As the entire world knows by now, North Korea is thinking about nuking America. It's been nice knowing you guys, but we are all going down in a righteous blaze. Late Wednesday evening Kim Jong Un's National Defense Commission released a to-the-point statement saying, "We are not disguising the fact that the various satellites and long-range rockets that we will fire and the high-level nuclear test we will carry out are targeted at the United States." Nuclear Boom Town is in the cards and North Korea is cool with it. The provocations came in response to a UN resolution issued a day earlier, condemning their December rocket launch. South Korean intelligence reported the country is "technically ready" for a third missile outing, and that they have the capability to unleash a rocket that could reach as far as Google's exhaustingly wacky offices in San Francisco, which would ruin the cloud computing dream for everyone. Russia and China, who normally refrain from bickering over North Korea, have both stepped in, backing the resolution and urging dialogue.
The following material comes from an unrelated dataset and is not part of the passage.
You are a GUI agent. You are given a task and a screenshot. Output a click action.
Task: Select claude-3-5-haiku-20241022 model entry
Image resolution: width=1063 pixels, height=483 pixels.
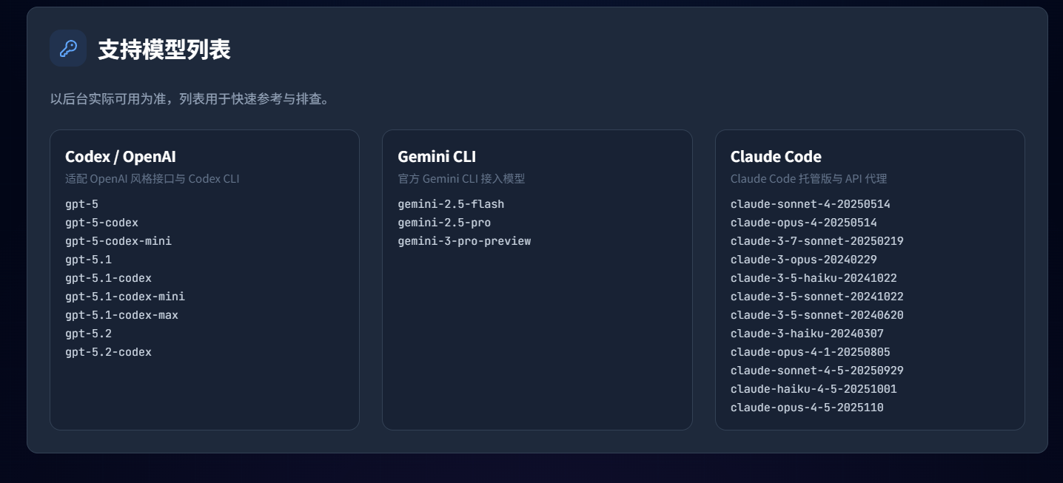[814, 278]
But try not to panic too much. It's never nice when underage dictators point their nuclear arsenal at you willy-nilly, but I don't think North Korea is going to blow up America just yet, or that deep down Kim Jong Un even wants to. This isn't simply attention-seeking or a "bargaining chip," as many commentators would have you believe. In fact, I'd wager this whole tantrum is an effort to maintain stability and legitimacy on home turf at a time when the whole world is wagging a finger at them.
It's still a bit to too early into Kim's career as the world's youngest leader to have his outlook precisely pegged. He could be a gung-ho, FTW asshole with the same limited emotional intelligence and leadership skills of his terrible father, Kim Jong Il, or, behind the pudgy, moon-like smirk there just MIGHT be a glowing orb of progressive thinking and sensitivity to the people he rules over, akin to his not-too-bad-by-comparison grandfather, Kim Il Sung.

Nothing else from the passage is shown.